**Required action:** Only the lines from the one containing "The width and height of the screenshot is (982, 516)." through the final line below belong in the output, copied exactly and without pictures.

(Records excerpted from a collection)
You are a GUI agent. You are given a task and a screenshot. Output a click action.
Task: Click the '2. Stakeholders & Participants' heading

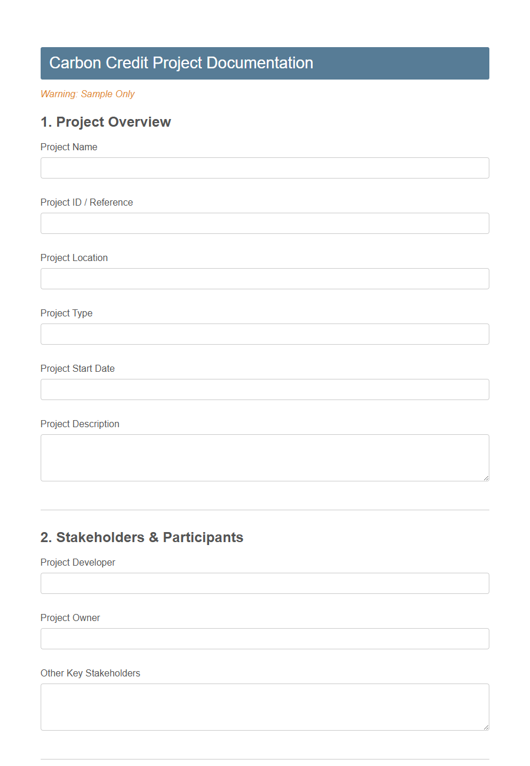point(141,537)
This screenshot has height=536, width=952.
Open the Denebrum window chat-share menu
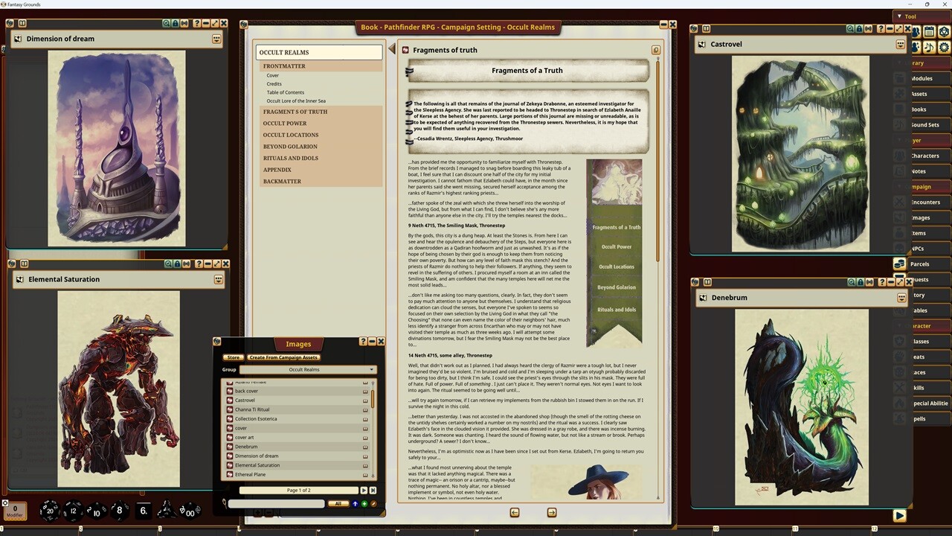[901, 298]
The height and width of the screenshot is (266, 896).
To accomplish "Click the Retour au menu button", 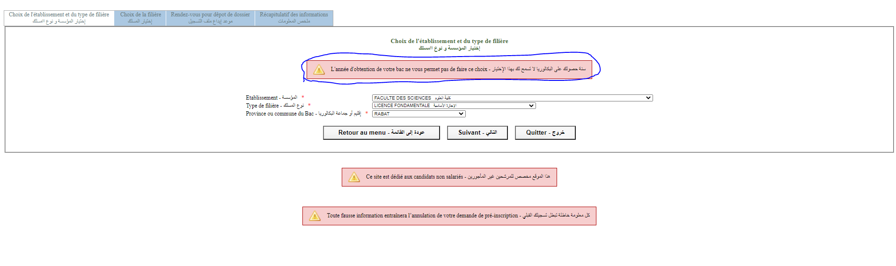I will (381, 133).
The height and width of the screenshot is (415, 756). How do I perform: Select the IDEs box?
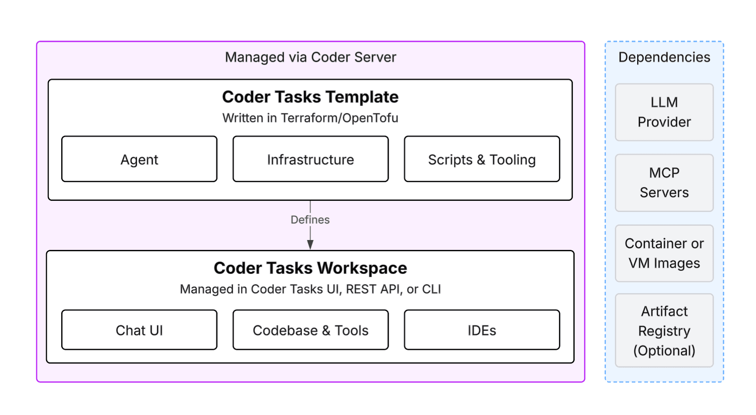point(482,330)
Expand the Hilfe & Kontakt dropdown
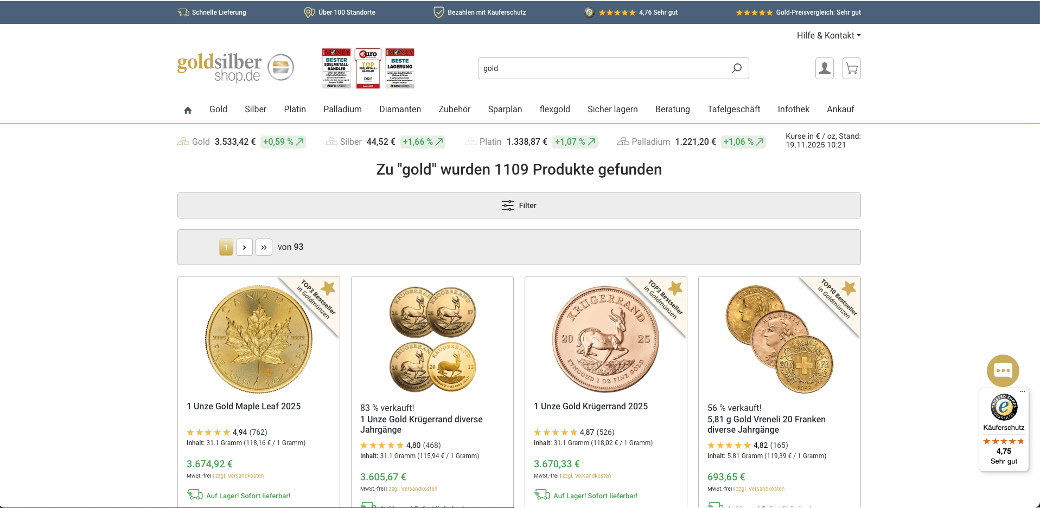The width and height of the screenshot is (1040, 508). 828,35
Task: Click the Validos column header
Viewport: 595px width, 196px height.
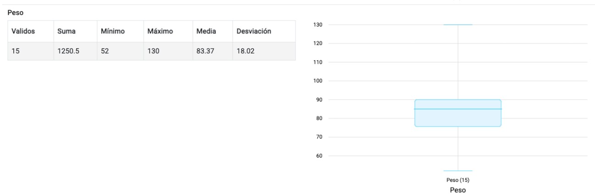Action: (31, 31)
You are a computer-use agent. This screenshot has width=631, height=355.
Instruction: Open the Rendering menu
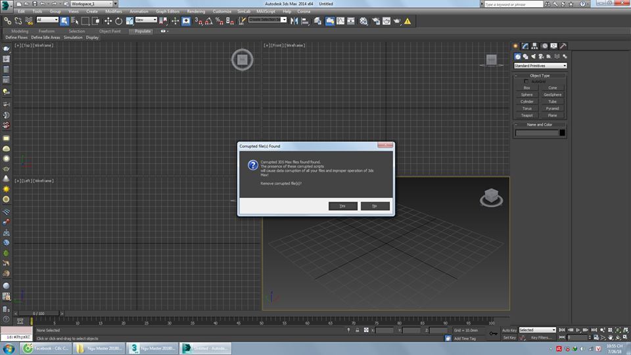click(x=196, y=11)
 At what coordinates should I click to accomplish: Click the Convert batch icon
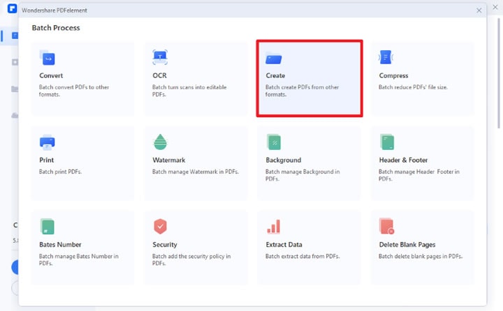tap(48, 59)
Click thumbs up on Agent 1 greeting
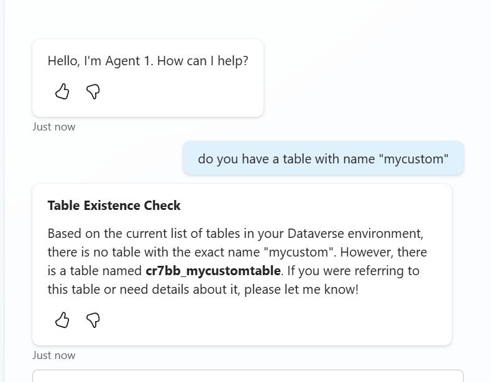The width and height of the screenshot is (491, 382). (62, 92)
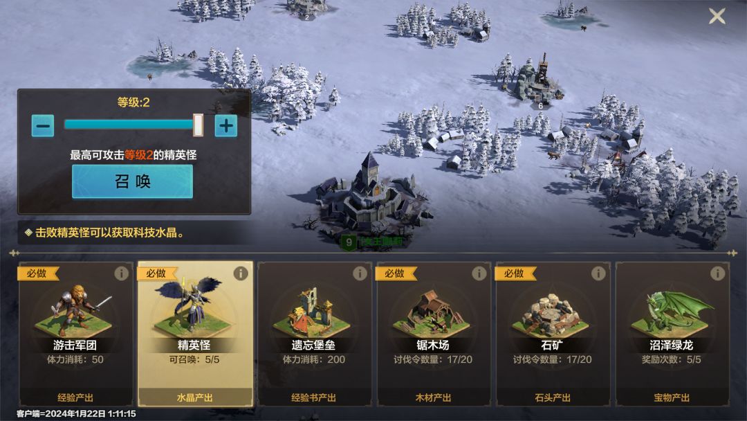
Task: Increase level with the plus button
Action: tap(225, 126)
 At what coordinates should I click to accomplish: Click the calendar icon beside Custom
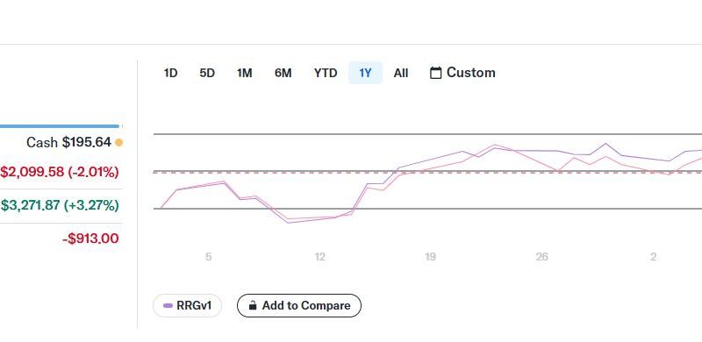(x=435, y=73)
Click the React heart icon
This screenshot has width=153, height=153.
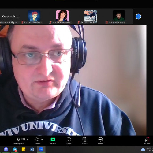coord(37,140)
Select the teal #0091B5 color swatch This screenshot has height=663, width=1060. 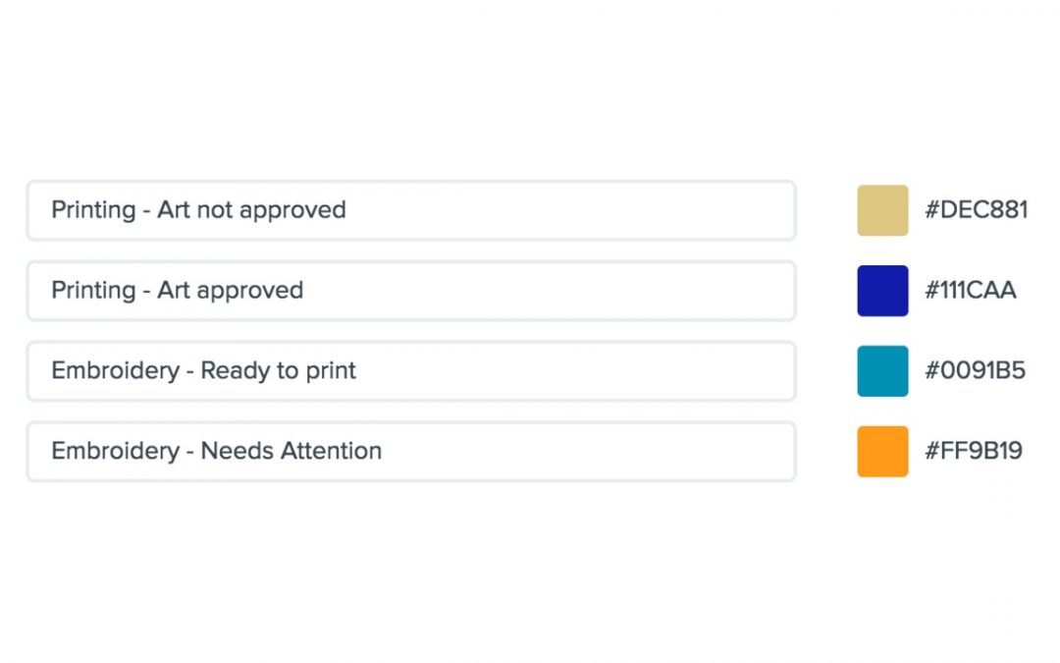coord(882,371)
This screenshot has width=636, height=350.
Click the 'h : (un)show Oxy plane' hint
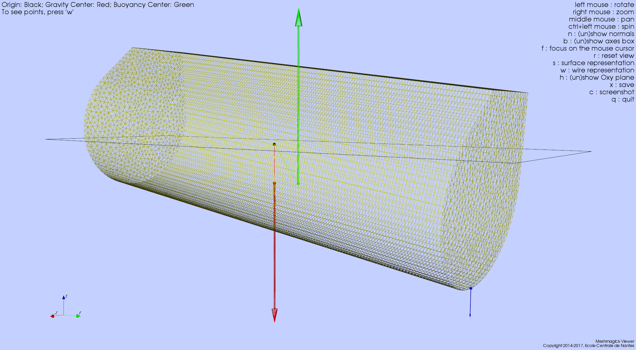pyautogui.click(x=597, y=78)
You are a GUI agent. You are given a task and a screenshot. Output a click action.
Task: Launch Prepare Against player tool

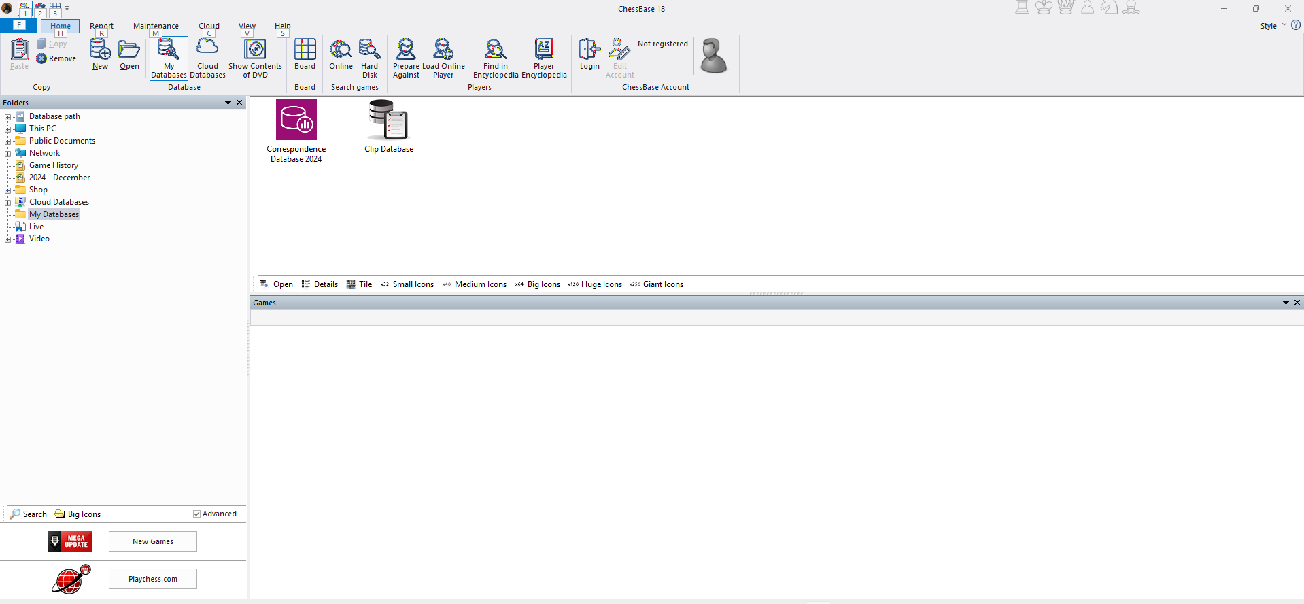click(x=406, y=58)
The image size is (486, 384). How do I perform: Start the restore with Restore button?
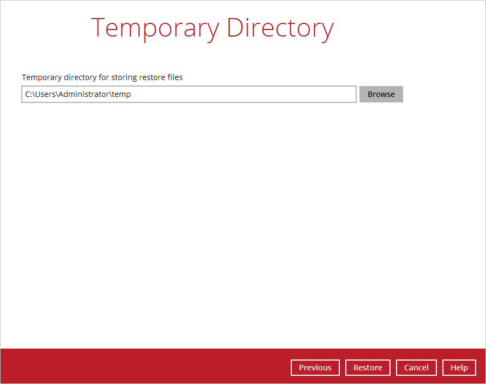[368, 368]
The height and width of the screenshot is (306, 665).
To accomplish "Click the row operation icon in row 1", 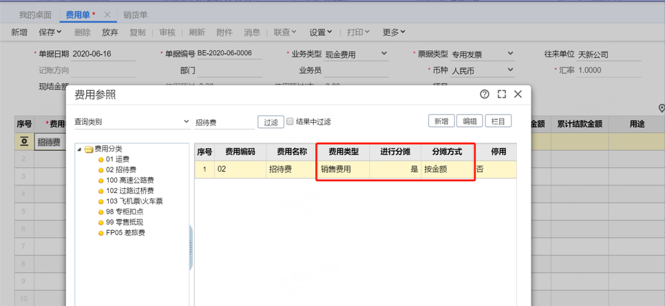I will tap(24, 142).
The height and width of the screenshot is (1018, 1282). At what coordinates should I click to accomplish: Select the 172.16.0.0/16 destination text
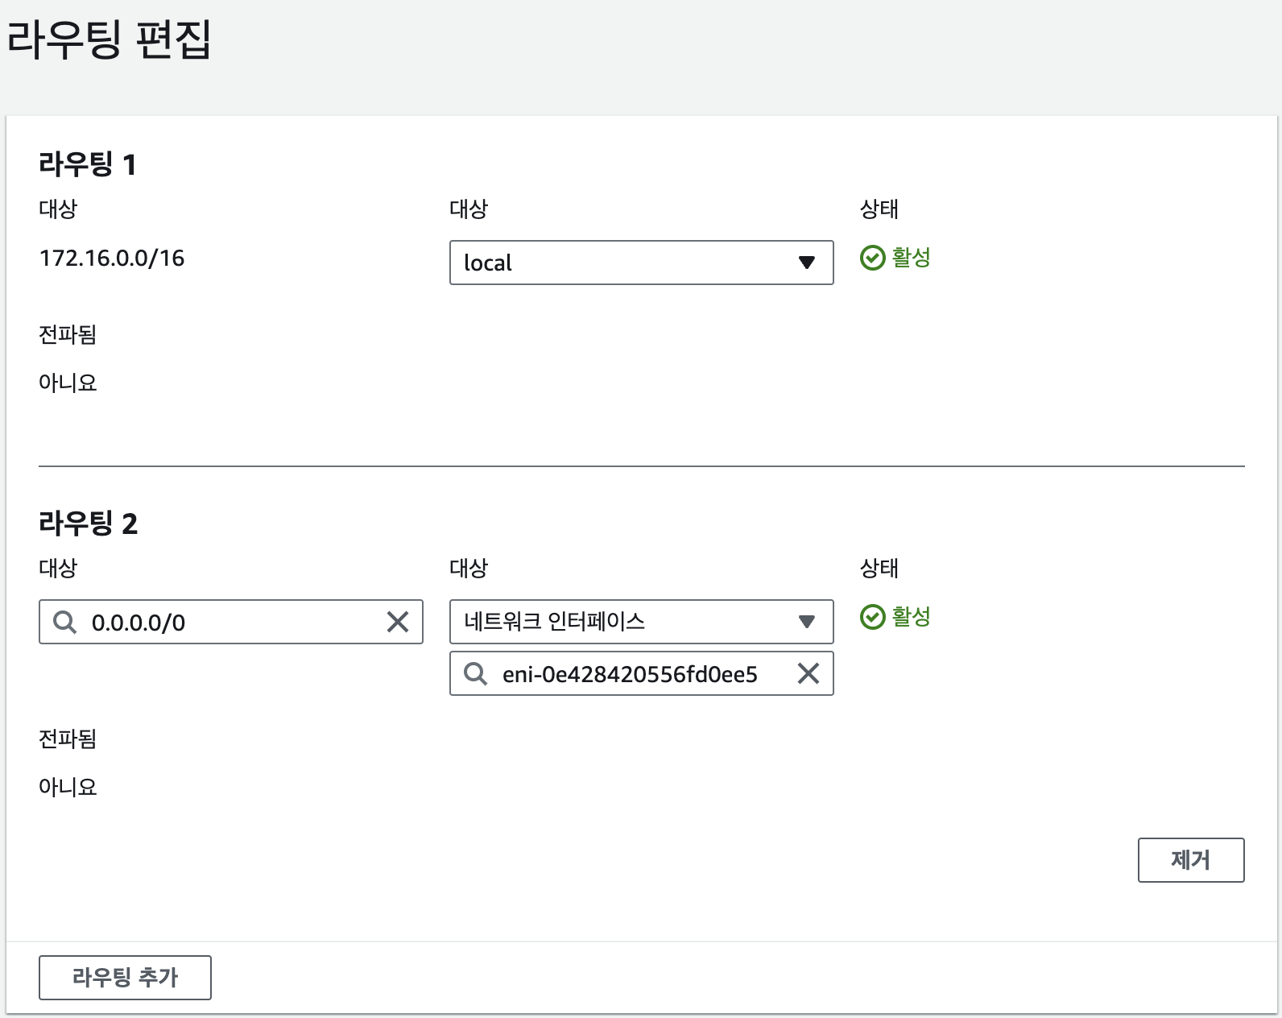tap(112, 258)
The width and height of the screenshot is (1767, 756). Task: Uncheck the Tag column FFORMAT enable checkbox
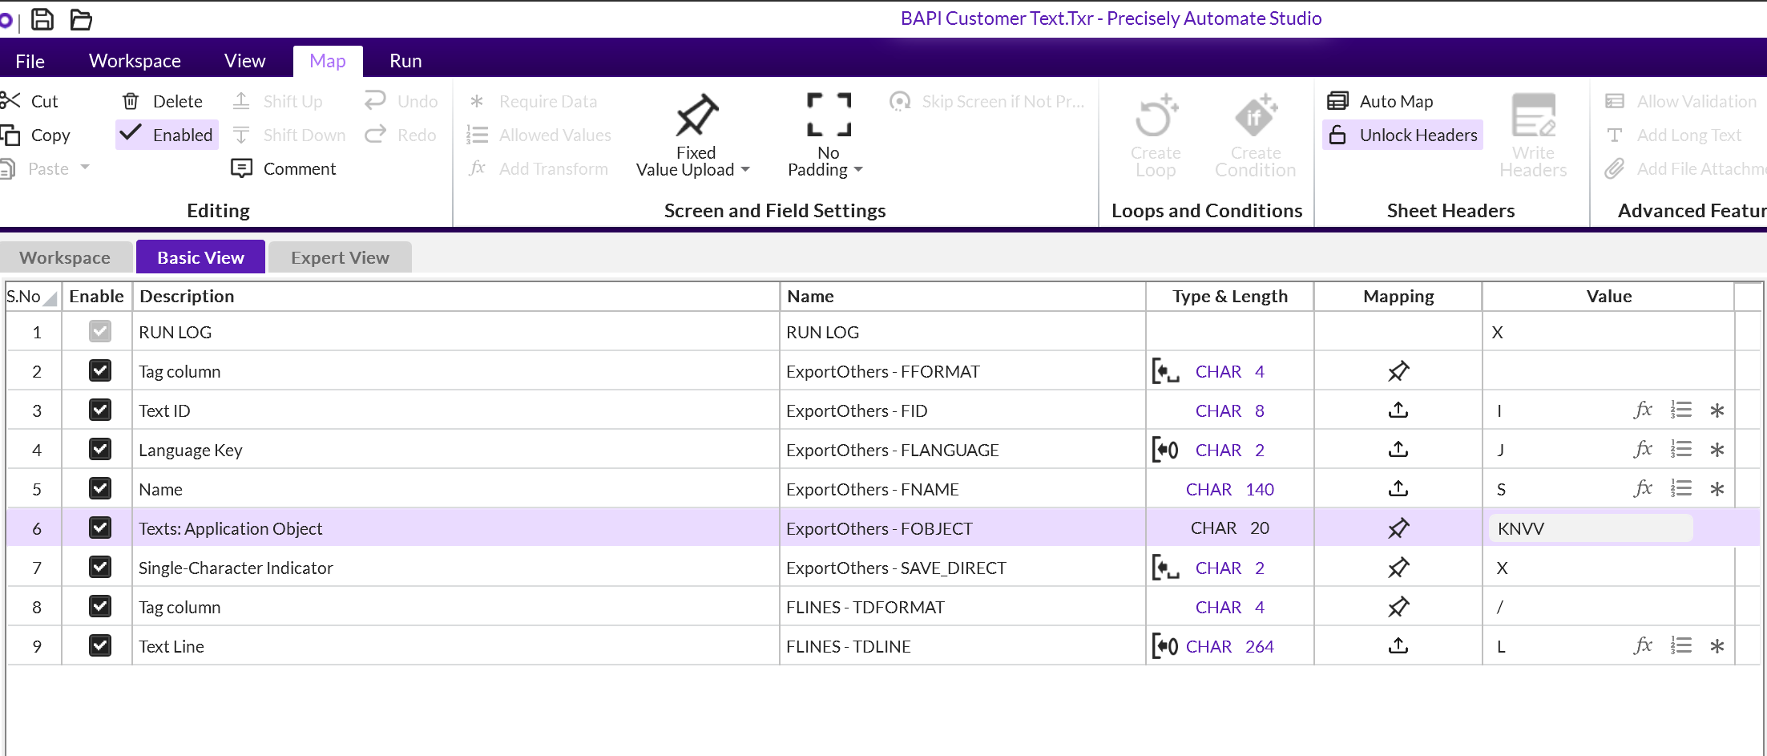pyautogui.click(x=100, y=371)
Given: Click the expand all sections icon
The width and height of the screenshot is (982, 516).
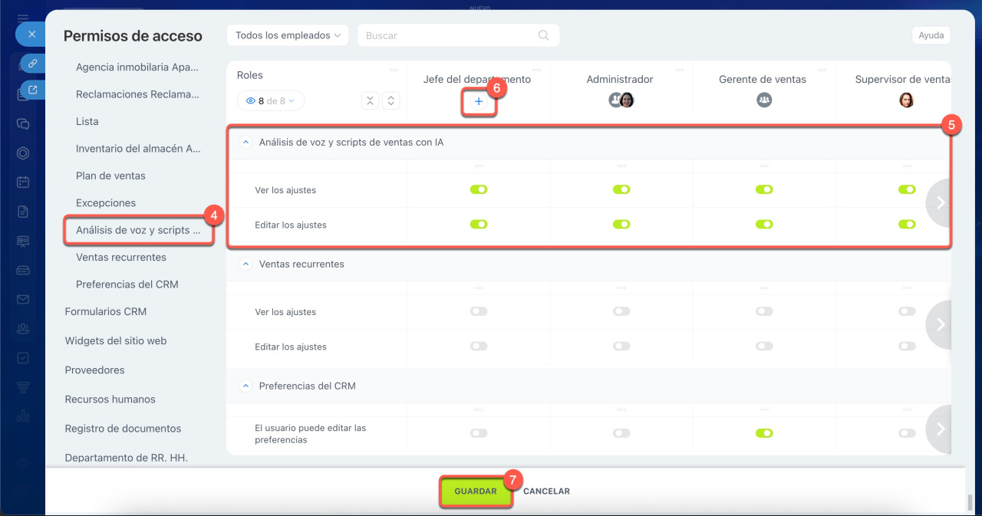Looking at the screenshot, I should (390, 100).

**Response below:**
The width and height of the screenshot is (982, 516).
Looking at the screenshot, I should (390, 100).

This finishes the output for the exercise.